In spring 2009, representatives from TransCanada started visiting Darrell Garoutte on his cattle ranch in McCone County, Montana. The Canadian corporation wanted to build the Keystone XL pipeline across his land and its representatives did not mince words. Garoutte says he was presented one of two choices: sign TransCanada's long-term easement agreement voluntarily or the company would condemn his land through eminent domain.
"I don't believe my land should be taken and my rights infringed for somebody else's gain," Garoutte says. "But, you know, they can outspend us a zillion to one. We are ranchers and farmers, we work for a living, we neither have time nor an excess of money."
- Cathrine L. Walters
- A megaload carrying mining equipment to the Alberta tar sands recently rolled through Missoula. TransCanada hopes to transport tar sands oil along the Keystone XL pipeline from Alberta to the Gulf Coast.
Garoutte and 30 of his neighbors formed an organization to collectively bargain with TransCanada. Originally they planned to resist the company's eminent domain claims. In 2011, however, the Montana Legislature, with the backing of Gov. Brian Schweitzer, passed House Bill 198 and thereby loosened rules on the use of eminent domain by private corporations.
"HB 198 scared the hell out of us," says Garoutte. "It was scary in that it soon became apparent to us that big business or whoever wanted to could go to the legislature and with the help of the governor and the legislature and the bureaucracy that the governor pretty well controls, they could get anything passed that they wanted."
In summer 2012, Garoutte and his neighbors relented. They signed contracts with TransCanada. They still feel sore about it.
"We signed because we figured we were going into [eminent domain] condemnation," says Don Brown, who owns a ranch that will be bisected by nearly five miles of pipeline near the Missouri River. "... It feels like we have been invaded by Canadian big money."

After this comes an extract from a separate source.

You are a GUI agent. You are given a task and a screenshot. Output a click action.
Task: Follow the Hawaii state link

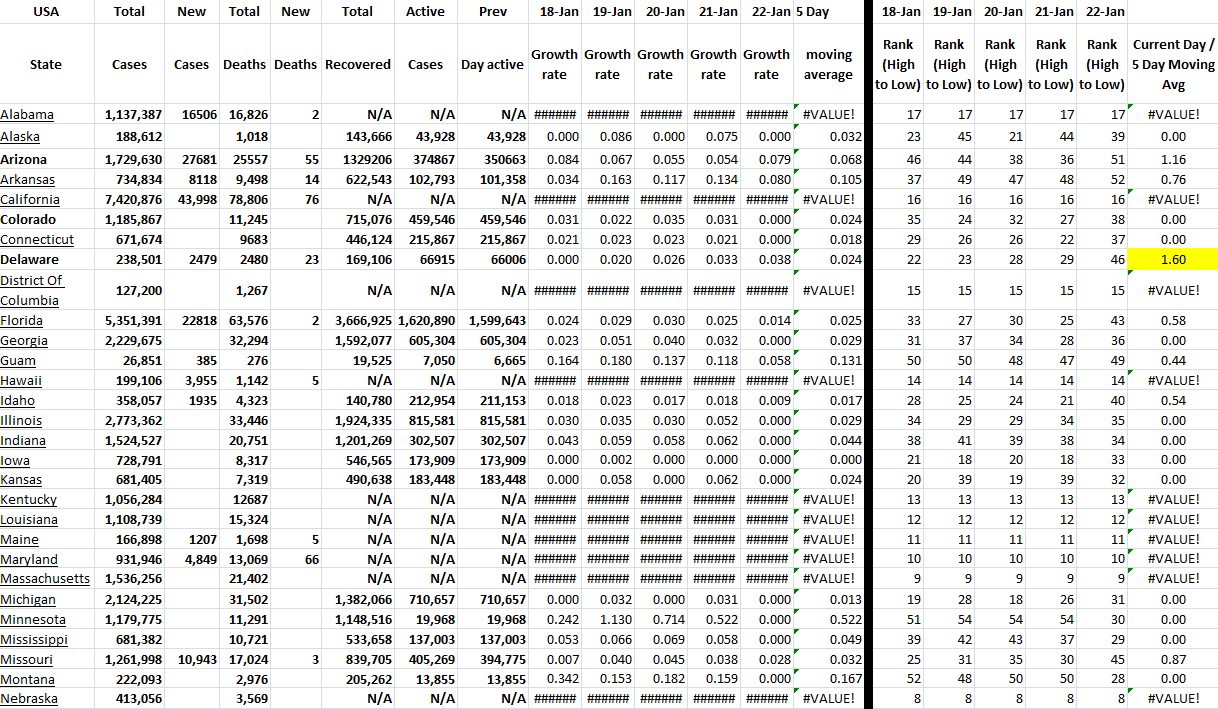[x=21, y=381]
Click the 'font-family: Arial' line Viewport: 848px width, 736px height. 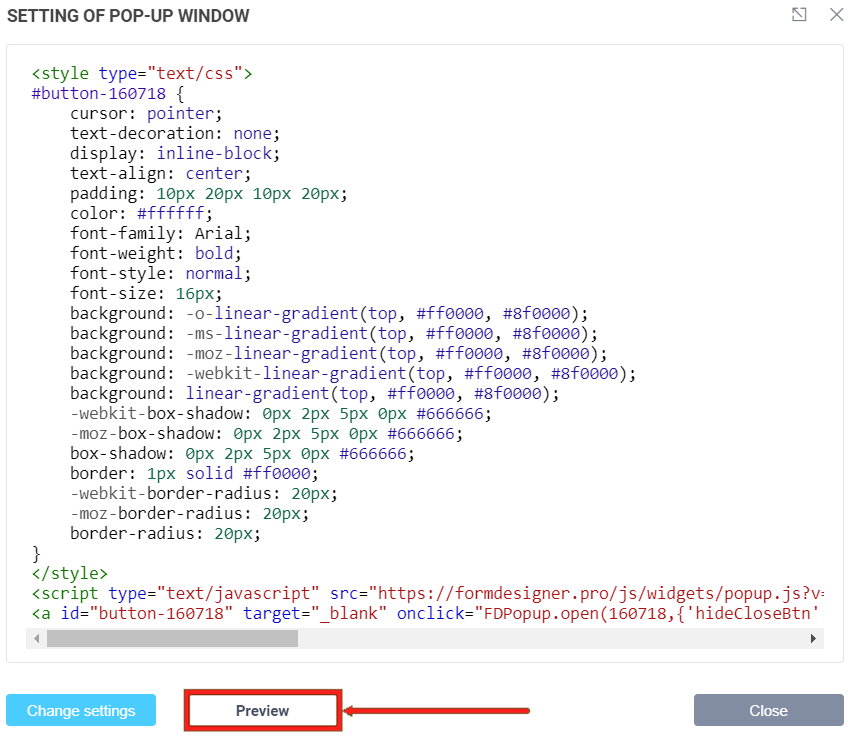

When the U.S. State Department issued a final environmental impact statement on the pipeline last month, it did nothing to assuage the fears of Garoutte, Brown and their neighbors. They say TransCanada has a questionable safety record and has not developed an emergency response plan to deal with possible oil spills in the region.
TransCanada's pipelines have a history of leaks and spills. For instance, pump stations along a portion of the Keystone pipeline system that was completed in 2010 suffered 12 different oil spills during the first year of operation, according to the State Department report. The worst of those spills leaked 21,000 gallons of crude onto company property and adjacent farmland in North Dakota.
The company's Canadian pipelines have also experienced difficulties. In 2009, a natural gas pipeline operated by TransCanada leaked thousands of cubic meters of natural gas into the atmosphere in Alberta, Canada. The gas then ignited, according to a report by Canada's National Energy Board. And last month, a TransCanada gas pipeline in Manitoba exploded, sending a ball of fire into the air and leaving thousands without heat in the dead of winter.
The Montana farmers and ranchers who are forced to live with Keystone XL want assurances from the company that it has an adequate plan in place to deal with similar disasters. TransCanada, however, has not been forthcoming.
"We are working through an emergency response plan that will have to be in place before the proposed pipeline would be operational, but as you can appreciate we are still waiting for a permit to proceed with this project, so the emergency response plan has not been finalized," says Terry Cunha, a TransCanada spokesperson. "It would definitely be done before the pipeline would become operational."
Cunha noted, however, that the emergency response plan will never be made available to the public, nor will it be made available to property owners like Garoutte.
"As a matter of security we do not make our emergency response plans available to members of the public," Cunha says. "This is a $5.5 billion piece of pipeline infrastructure. If we detail the exact location of our pipeline route and what we are doing to protect it along with our pump stations, it is not something we want to make available for the public because as you can appreciate not everyone is a supporter of our project."
Despite serious concerns about TransCanada's ability to maintain its infrastructure and the lack of transparency surrounding its emergency response plan, the Montana Department of Environmental Quality says it cannot reconsider its permit for the project.
"DEQ doesn't have the regulatory authority to reconsider the permit in this case, because we are preempted by federal law in enforcing safety standards for interstate pipelines," says DEQ spokesman Chris Saeger. "In other words, because the pipeline crosses state boundaries we do not have the authority to reconsider the permit in light of safety concernsthat lies with federal regulatory bodies."
Whether the federal government grants a permit to the Keystone XL project remains to be seen. The final decision rests with President Barack Obama.
In eastern Montana, the property owners who oppose the project remain anxious about the future of their land and their livelihood. Their last hope is that the pipeline doesn't get approved.
"The first time I heard of Keystone, [TransCanada] called here and the question was: How would you like to have a pipeline across your property?" says Brown. "I said I would not. And that hasn't changed."